RECORDS FOR THIS TASK below:

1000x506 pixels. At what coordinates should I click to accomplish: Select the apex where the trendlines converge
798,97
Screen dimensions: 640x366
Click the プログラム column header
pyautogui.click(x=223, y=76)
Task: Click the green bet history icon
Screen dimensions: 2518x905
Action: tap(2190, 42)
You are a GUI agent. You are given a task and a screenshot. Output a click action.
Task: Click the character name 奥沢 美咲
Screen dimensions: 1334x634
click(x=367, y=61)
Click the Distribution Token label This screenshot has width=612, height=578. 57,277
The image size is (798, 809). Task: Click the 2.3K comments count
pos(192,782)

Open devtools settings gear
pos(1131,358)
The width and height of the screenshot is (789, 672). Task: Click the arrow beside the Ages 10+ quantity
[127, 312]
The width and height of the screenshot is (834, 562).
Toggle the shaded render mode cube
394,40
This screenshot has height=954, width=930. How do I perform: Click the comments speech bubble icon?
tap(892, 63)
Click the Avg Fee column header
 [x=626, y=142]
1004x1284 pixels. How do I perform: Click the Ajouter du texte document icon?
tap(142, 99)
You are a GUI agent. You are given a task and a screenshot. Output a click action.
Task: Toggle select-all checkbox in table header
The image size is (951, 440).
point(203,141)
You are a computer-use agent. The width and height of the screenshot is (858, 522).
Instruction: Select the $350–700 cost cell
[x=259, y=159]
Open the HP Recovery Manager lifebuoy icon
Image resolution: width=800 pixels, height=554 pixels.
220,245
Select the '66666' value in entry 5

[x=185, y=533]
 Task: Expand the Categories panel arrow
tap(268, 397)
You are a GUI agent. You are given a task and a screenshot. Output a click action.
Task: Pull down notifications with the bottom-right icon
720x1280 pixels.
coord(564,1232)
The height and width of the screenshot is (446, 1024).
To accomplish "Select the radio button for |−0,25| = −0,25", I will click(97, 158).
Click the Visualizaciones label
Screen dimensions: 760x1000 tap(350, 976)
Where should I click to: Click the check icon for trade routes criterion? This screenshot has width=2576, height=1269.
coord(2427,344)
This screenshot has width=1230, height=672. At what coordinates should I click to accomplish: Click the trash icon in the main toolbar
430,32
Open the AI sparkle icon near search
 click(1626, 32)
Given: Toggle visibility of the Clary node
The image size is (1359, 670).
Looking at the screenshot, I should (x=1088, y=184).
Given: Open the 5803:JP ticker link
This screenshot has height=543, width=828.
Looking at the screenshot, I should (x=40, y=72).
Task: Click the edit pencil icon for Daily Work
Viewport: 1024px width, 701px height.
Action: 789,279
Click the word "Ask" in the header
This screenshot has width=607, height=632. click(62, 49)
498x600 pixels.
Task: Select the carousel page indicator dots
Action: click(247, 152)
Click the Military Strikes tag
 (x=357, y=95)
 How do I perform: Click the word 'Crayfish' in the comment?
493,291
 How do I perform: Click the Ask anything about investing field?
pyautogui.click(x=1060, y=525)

End of RECORDS FOR THIS TASK.

All of the lines above must be returned exactly.

- _TASK OUTPUT_
1000x506 pixels. At what coordinates should I click to accomplish: Select the apex where the trendlines converge
798,97
Screen dimensions: 640x366
Click the プログラム column header
pyautogui.click(x=223, y=76)
Task: Click the green bet history icon
Screen dimensions: 2518x905
Action: tap(2190, 42)
You are a GUI agent. You are given a task and a screenshot. Output a click action.
Task: Click the character name 奥沢 美咲
Screen dimensions: 1334x634
click(x=367, y=61)
Click the Distribution Token label This screenshot has width=612, height=578. 57,277
The image size is (798, 809). Task: Click the 2.3K comments count
pos(192,782)

Open devtools settings gear
pos(1131,358)
The width and height of the screenshot is (789, 672). Task: Click the arrow beside the Ages 10+ quantity
[127, 312]
The width and height of the screenshot is (834, 562).
Toggle the shaded render mode cube
394,40
This screenshot has height=954, width=930. How do I perform: Click the comments speech bubble icon?
tap(892, 63)
Click the Avg Fee column header
 [x=626, y=142]
1004x1284 pixels. How do I perform: Click the Ajouter du texte document icon?
tap(142, 99)
You are a GUI agent. You are given a task and a screenshot. Output a click action.
Task: Toggle select-all checkbox in table header
The image size is (951, 440).
point(203,141)
You are a computer-use agent. The width and height of the screenshot is (858, 522).
Instruction: Select the $350–700 cost cell
[x=259, y=159]
Open the HP Recovery Manager lifebuoy icon
Image resolution: width=800 pixels, height=554 pixels.
220,245
Select the '66666' value in entry 5

[x=185, y=533]
 Task: Expand the Categories panel arrow
tap(268, 397)
You are a GUI agent. You are given a task and a screenshot. Output a click action.
Task: Pull down notifications with the bottom-right icon
720x1280 pixels.
coord(564,1232)
The height and width of the screenshot is (446, 1024).
To accomplish "Select the radio button for |−0,25| = −0,25", I will click(97, 158).
Click the Visualizaciones label
Screen dimensions: 760x1000 tap(350, 976)
Where should I click to: Click the check icon for trade routes criterion? This screenshot has width=2576, height=1269.
coord(2427,344)
This screenshot has width=1230, height=672. At what coordinates should I click to accomplish: Click the trash icon in the main toolbar
430,32
Open the AI sparkle icon near search
 click(1626, 32)
Given: Toggle visibility of the Clary node
The image size is (1359, 670).
Looking at the screenshot, I should (x=1088, y=184).
Given: Open the 5803:JP ticker link
This screenshot has height=543, width=828.
Looking at the screenshot, I should (x=40, y=72).
Task: Click the edit pencil icon for Daily Work
Viewport: 1024px width, 701px height.
Action: 789,279
Click the word "Ask" in the header
This screenshot has width=607, height=632. click(62, 49)
498x600 pixels.
Task: Select the carousel page indicator dots
Action: click(247, 152)
Click the Military Strikes tag
 (x=357, y=95)
 How do I perform: Click the word 'Crayfish' in the comment?
493,291
 How do I perform: Click the Ask anything about investing field?
pyautogui.click(x=1060, y=525)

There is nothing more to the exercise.